Die Außenpolitik Luxemburgs wird von dem doppelten Anliegen Sicherheit und Integration in ein großräumiges Wirtschaftsgefüge bestimmt. Die Notwendigkeit der Eingliederung in einen integrierten wirtschaftlichen Großraum war bereits gegen Mitte des 19. Jahrhunderts erkannt worden, als Luxemburg 1842 dem Deutschen Zollverein beitrat. Nach dem Ersten Weltkrieg trat es aus dem Deutschen Zollverein aus und ging 1922 mit Belgien die bis heute bestehende Wirtschaftsunion ein. 1948 wurde Luxemburg Gründungsmitglied der BeNeLux-Union, 1952 der Europäischen Gemeinschaft für Kohle und Stahl (EGKS), 1957 der Europäischen Wirtschaftsgemeinschaft (EWG) und der Europäischen Atomgemeinschaft (EURATOM). Luxemburg ist ebenfalls Gründungsmitglied der NATO und der VN.

Luxemburg ist aktiver Mitgestalter der Politik der Europäischen Union und legt Wert auf eine angemessene Beteiligung der kleineren EU-Mitgliedstaaten. Es setzt sich ein für eine Weiterentwicklung der EU-Institutionen, eine Vertiefung des Binnenmarktes und eine einheitliche Position der EU bei außenpolitischen Themen. Die Stichworte „Solidität und Solidarität“ charakterisieren die Haltung Luxemburgs in der Euroschuldenkrise. Am 01.11.14 wurde der ehemalige langjährige luxemburgische Premierminister und Finanzminister Jean Claude Juncker Präsident der Europäischen Kommission.

Im Bereich Humanitäre Hilfe und Entwicklungszusammenarbeit leistet Luxemburg konstant einen anerkannten Beitrag, der seit Jahren mit rund 1% des BIP die von den Vereinten Nationen empfohlene Quote von 0,7% des BIP überschreitet.

Enge und freundschaftliche Beziehungen zu den Nachbarstaaten bestehen im Rahmen der regionalen Zusammenarbeit in der Großregion (Saarland, Lothringen, Großherzogtum Luxemburg, Rheinland-Pfalz, Wallonien, französische Gemeinschaft Belgiens, deutsche Gemeinschaft Belgiens). Daneben hat Luxemburg die Zusammenarbeit mit Belgien und den Niederlanden intensiviert. Seit Januar 2012 ist ein neuer BeNeLux-Vertrag in Kraft, der die Kooperation der drei Länder über den wirtschaftlichen Bereich hinaus ausweitet. 2016 hat Luxemburg die Präsidentschaft der Benelux-Union inne.
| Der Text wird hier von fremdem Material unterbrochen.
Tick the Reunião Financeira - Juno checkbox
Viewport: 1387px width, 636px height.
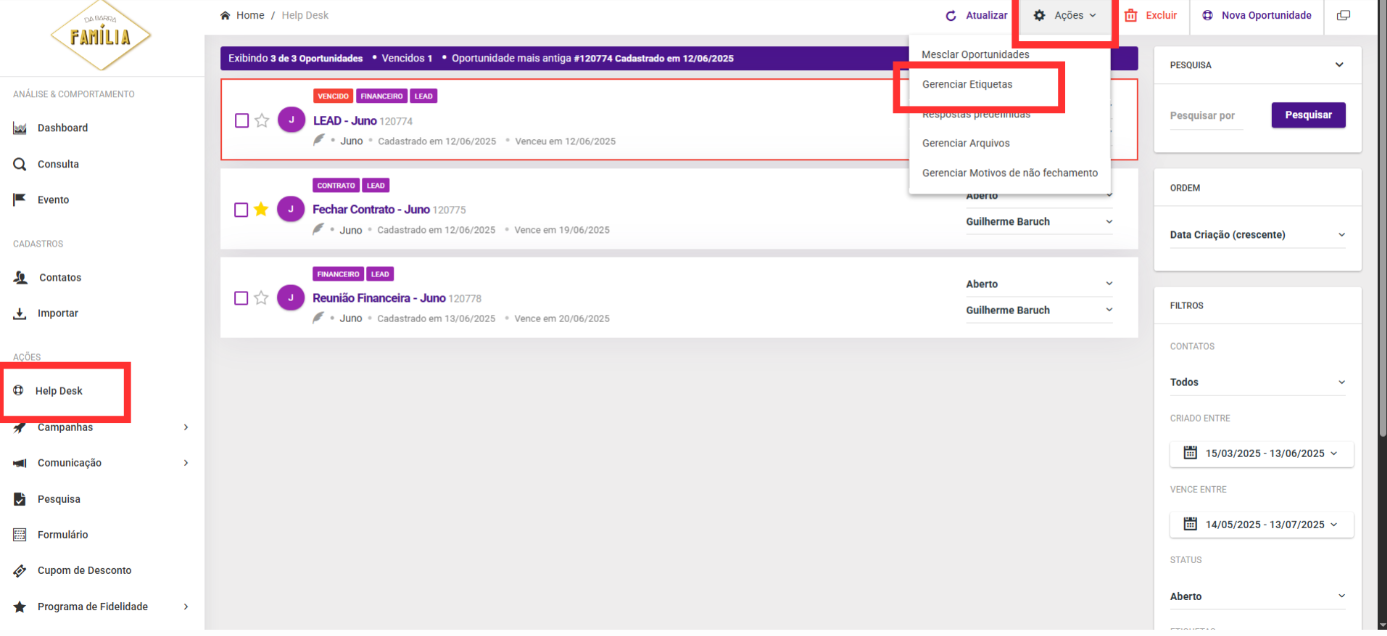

Luxemburg wird im Ausland in denjenigen Ländern, in denen keine eigenen Auslandsmissionen bestehen, auf diplomatischem Gebiet durch die Niederlande, in konsularischen Fragen durch Belgien vertreten.

Daneben intensiviert Luxemburg seine Beziehungen zu China, Russland, Türkei und zum arabischen Raum.

Der Nahost-Friedensprozess ist ein zentrales Thema der luxemburgischen Außenpolitik.

Die luxemburgischen Streitkräfte sind in die NATO (North Atlantic Treaty Organisation) integriert. Die Armee hat eine Personalstärke von ca. 900 Soldaten aller Dienstgrade. Der Wehrdienst ist freiwillig. Luxemburg engagiert sich in verschiedenen NATO-, UN- und EU-geführten Militäreinsätzen finanziell und mit der Entsendung von Soldaten.